Selected text »
Introduction

Continued gains in genetic research demonstrate the success of existing breeding programs. Nonetheless, a growing number of technologies have been developed over the last two decades. Today, these technologies are awaiting integration into traditional breeding techniques. This integration has benefits for food systems. However, it comes with the difficulty of making changes to existing and operational systems (Collard et al., 2009).

The utilization of these technologies to give cost-effective and time-saving techniques to plant breeding is described below. We also provide an outline of how these strategies are related. 

Why Genomics for Improved Breeding

Predicting breeding values is one of the most popular applications of genomics inbreeding. Genomic selection saves cycle time, improves selection accuracy, and enhances breeding value accuracy. The efficiency of GS in maize has been demonstrated in the case of bi-parental populations. (Vivek et al., 2017)

In wheat, results reveal that using genomic predictions early in the breeding cycle resulted in a significant increase in performance in future generations. (Bonnett et al., 2021)

Entries shown »
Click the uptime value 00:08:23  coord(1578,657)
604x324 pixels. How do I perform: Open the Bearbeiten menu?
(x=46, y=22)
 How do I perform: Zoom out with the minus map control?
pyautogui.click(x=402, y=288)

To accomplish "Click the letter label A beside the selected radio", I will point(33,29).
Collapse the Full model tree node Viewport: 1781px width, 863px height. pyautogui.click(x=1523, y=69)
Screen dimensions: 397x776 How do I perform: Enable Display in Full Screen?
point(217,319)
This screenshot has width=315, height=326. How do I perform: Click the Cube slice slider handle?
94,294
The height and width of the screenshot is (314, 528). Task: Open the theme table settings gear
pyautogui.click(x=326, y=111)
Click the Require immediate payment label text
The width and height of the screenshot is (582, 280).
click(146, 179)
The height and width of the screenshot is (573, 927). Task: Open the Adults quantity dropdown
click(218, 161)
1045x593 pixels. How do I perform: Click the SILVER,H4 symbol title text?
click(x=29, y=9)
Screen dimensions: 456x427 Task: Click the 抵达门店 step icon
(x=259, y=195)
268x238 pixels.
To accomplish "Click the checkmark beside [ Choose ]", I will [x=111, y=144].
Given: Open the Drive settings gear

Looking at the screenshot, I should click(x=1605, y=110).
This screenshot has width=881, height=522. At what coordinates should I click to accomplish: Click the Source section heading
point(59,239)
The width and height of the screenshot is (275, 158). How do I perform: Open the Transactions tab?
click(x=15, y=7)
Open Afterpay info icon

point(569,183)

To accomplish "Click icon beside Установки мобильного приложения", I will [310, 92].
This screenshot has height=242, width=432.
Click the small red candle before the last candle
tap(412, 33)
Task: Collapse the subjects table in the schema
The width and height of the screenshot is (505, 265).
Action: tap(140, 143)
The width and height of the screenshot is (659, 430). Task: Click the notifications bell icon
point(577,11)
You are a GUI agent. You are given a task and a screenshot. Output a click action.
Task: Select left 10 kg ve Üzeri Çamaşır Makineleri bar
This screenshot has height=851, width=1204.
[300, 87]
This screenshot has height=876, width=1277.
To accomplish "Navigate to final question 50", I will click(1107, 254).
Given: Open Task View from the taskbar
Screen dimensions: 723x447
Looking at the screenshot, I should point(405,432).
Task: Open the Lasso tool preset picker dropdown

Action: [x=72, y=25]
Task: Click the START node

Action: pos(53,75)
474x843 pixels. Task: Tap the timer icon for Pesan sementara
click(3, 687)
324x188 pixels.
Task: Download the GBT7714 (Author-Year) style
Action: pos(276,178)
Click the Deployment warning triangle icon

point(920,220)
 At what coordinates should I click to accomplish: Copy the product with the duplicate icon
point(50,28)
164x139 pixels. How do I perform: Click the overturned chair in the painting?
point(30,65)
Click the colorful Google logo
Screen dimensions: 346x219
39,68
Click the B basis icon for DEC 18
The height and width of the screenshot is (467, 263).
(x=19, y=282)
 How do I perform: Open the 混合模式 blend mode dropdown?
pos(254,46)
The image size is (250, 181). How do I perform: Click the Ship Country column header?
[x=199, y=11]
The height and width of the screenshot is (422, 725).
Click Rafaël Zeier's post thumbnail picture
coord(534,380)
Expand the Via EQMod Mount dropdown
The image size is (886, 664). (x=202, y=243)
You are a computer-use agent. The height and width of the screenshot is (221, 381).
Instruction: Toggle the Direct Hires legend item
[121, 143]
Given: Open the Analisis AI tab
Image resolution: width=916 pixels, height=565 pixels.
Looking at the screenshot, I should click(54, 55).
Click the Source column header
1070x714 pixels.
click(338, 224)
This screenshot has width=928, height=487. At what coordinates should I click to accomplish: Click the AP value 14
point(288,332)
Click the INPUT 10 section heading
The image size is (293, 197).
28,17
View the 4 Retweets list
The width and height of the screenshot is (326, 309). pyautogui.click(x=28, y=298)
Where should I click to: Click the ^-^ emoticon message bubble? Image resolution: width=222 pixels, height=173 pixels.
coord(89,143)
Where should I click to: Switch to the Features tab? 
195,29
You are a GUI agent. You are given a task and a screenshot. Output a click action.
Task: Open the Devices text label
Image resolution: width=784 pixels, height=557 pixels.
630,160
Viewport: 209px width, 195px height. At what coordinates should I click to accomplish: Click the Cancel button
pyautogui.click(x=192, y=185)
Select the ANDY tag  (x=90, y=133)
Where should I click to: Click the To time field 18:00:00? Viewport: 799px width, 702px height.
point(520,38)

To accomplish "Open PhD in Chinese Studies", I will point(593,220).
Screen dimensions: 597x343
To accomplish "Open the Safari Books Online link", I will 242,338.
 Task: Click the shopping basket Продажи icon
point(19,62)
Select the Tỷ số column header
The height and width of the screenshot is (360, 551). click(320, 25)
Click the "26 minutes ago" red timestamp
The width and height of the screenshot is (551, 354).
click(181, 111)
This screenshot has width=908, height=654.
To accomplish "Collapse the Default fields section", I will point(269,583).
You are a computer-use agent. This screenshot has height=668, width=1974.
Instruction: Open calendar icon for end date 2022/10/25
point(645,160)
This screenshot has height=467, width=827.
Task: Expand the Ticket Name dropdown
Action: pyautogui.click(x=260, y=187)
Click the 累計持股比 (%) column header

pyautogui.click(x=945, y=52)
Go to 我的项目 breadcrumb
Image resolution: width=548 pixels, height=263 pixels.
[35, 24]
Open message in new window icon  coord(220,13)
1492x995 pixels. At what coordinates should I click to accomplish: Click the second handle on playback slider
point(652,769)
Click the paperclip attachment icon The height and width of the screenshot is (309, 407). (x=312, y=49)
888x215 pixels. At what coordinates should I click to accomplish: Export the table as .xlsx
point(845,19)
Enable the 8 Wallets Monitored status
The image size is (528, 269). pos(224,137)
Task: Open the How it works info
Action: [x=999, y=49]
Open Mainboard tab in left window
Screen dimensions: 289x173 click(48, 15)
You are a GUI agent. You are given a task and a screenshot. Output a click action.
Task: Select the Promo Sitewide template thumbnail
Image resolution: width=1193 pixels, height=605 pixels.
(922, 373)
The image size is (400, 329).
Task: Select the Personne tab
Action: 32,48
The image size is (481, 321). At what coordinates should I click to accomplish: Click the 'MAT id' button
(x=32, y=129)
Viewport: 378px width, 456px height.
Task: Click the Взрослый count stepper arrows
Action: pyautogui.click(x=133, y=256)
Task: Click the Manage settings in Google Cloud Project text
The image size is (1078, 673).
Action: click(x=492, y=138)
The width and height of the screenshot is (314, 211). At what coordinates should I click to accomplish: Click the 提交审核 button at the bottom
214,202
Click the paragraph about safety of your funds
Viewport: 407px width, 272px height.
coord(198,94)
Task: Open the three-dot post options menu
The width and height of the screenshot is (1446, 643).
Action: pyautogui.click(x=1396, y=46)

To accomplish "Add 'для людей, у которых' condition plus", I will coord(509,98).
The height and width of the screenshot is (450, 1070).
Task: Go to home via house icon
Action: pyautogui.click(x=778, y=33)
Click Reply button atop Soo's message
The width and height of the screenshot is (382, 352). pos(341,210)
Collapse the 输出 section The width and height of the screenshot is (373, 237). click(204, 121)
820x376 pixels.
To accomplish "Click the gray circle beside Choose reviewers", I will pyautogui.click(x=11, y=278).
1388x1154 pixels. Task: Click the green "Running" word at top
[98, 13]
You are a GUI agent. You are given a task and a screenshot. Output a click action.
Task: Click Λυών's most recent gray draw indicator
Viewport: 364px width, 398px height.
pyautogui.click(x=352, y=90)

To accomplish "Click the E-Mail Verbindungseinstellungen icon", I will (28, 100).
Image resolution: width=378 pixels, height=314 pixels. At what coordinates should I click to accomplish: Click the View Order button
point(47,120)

What the task requires » Could you continue the text on genomics in plant breeding above from where it stops?

Response below »
A Definition of Core Parents for Genomic Selection-assisted Breeding

Breeding programs must begin by generating initial training populations. These reflect the genetic variation observed in existing progeny. They also conform to the testing populations closely. These fundamental parents should be genotyped with high-density marker systems. The parent training sets generate a model for current progenies with high accuracy (Zhang et al., 2017).

Phenomics and Multi trait analysis for Improved Breeding

The basic purpose of a high-throughput phenotype (HTP) is to lower the cost of data per plot. It also boosts forecast accuracy early in the crop-growing season. The cost of processing HTP data is reduced (Mattias et al., 2020).

Field phenotyping must produce massive, interoperable phenomics datasets. This should be utilized to characterize the core parents in various surroundings. The data, pedigree, and genomic information are utilized to construct Bayesian linear mixed models. These are then used to compute BLUPs of the genetic values of the training set’s material. In multi-trait data, any correlations between characteristics should be exploited to boost prediction accuracy. 

Environics for Improving Multi-Environment Trials

The use of non-linear kernels has resulted in increased accuracy in the prediction of novel genotypes. This is done under known conditions. However, it’s primarily used in the prediction of untested environments. This method was expanded to account for a variety of environmental structures at various phases of crop development (Costa-Neto et al., 2020b)

Linking Genomics and Phenomics

The complexity of connecting big data sets from genetics and phenomics necessitates statistical models that can handle many associated factors. Scientists proposed combining genomics and phenomics using Bayesian functional regression models.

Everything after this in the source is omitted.